Prassi in particular takes exception to the "Adaptec expert's" findings in the code comparison. According to Jeff Stenehjem, Prassi's vice president of sales and marketing, "Our expert has compared the code in CD Right! with CD Rep and has concluded that CD Right! was independently developed and not derivative of the source code in CD Rep."
However, presentation of evidence of this type is not part of a preliminary hearing, nor is such corroboration necessary to support such a ruling. In the "Discussion" segment of the order, the judge stated that, in meeting the criteria for a preliminary injunction, the party filing the motion must demonstrate "(1) a likelihood of success on the merits and the possibility of irreparable injury or (2) the existence of serious questions going to the merits and the balance of hardships tipping in the movant's favor."
Bob Stephens, Adaptec's president and chief operating officer, says, "[The injunction] not only vindicates the stand we took back in April," when the lawsuit was first introduced. "It serves as a warning that Adaptec will not tolerate violation of its contractual and intellectual property rights," he continued. "We are gratified by the Judge's decision, and will continue to prosecute this case vigorously."
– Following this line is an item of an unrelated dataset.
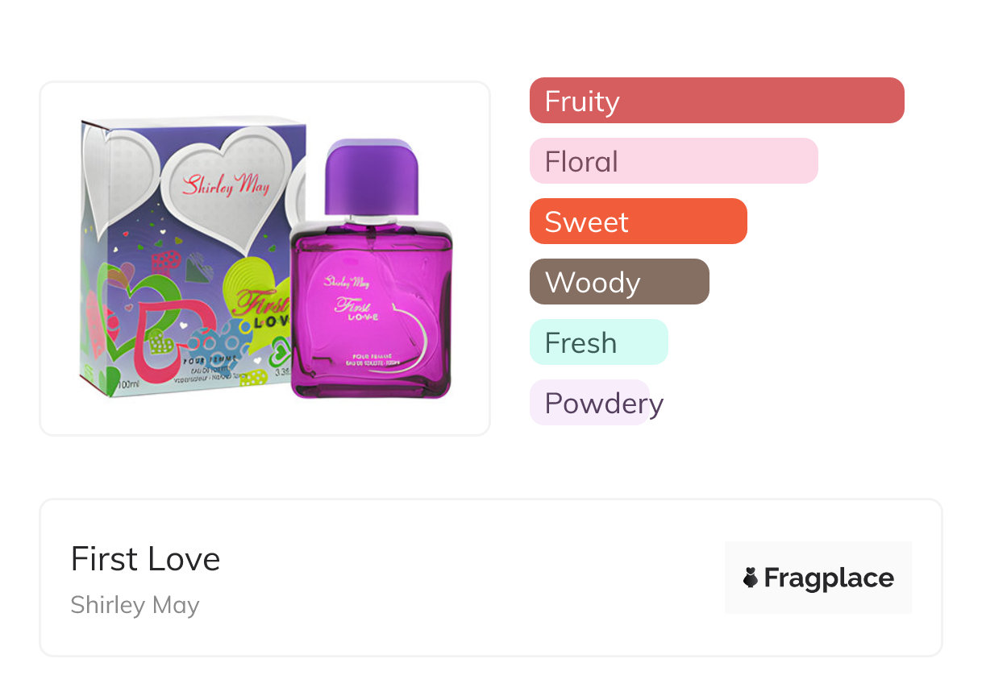Screen dimensions: 982x696
Task: Click the orange Sweet accord bar
Action: pyautogui.click(x=638, y=222)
In a press release dated December 11 and titled, "The Reports of Prassi's Demise Have Been Greatly Exaggerated," Prassi conveyed its "disappointment and regret" at its products' suspension from sale, and stated that Adaptec's allegations were "made by certain individuals without benefit of cross-examination." The press release also stated that an anti-trust countersuit filed shortly after Adaptec's claim was first presented in April 1998 is continuing to move forward, with allowances for amendments "to provide additional factual allegations against Adaptec." The suit names in particular Adaptec's Thomas Shea and David Ulmer. At press time, Prassi's attorneys were in the process of preparing a Second Amended Counter-Claim pursuant to the court's directive, according to Stenehjem. No specific damage amount had been named.